The lure of fish brochettes became too much and we found ourselves in a little Greek restaurant munching on a huge platter of fish, meat, moussaka and salad, washed down with a bottle of wine and followed by something decidedly chocolaty. Yum!

Not wanting a repeat performance of yesterday’s journey home, we took the double decker underground RER which involved just a little chopping and changing of stations as we tried to decide exactly which direction we were supposed to be heading. More wine and French TV soon lulled us into a blissfully peaceful sleep. That was it. Paris ‘done’.
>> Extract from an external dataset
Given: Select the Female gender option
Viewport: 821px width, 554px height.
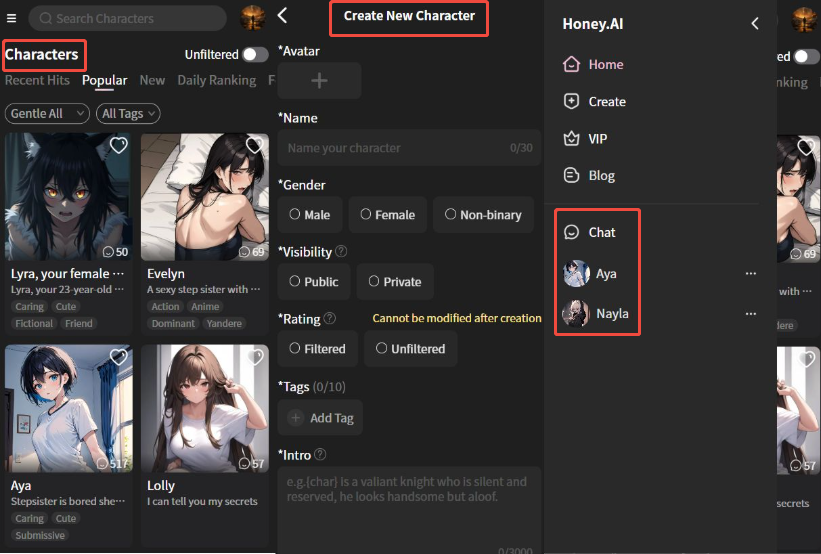Looking at the screenshot, I should pyautogui.click(x=387, y=214).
The next morning greeted us with lashing rain and so we enquired about an airport transfer, advertised at 16 euro each. There was no vehicle available but the receptionist kindly arranged us a taxi. Luckily I enquired as to the cost. 50 euro!!!! I told him I would rather get wet and pay just 8 euro on the RER, so that’s what we did.

Orly airport is just horrid. There is no departure lounge as we know it, somewhere to while the time away in the lovely duty free shops. No, once you are through security (after the usual rigmarole of removing half your clothing, revealing holey socks and Asda knickers cos your trousers fall down without a belt) there is not so much as a working vending machine and we were forced to sit there, listening to some revolting Brit sniffing and snorting. We let him board first and sat at the other end of the plane.

We were home by mid afternoon and whilst unpacking what did we find in the wardrobe? The bloody kettle!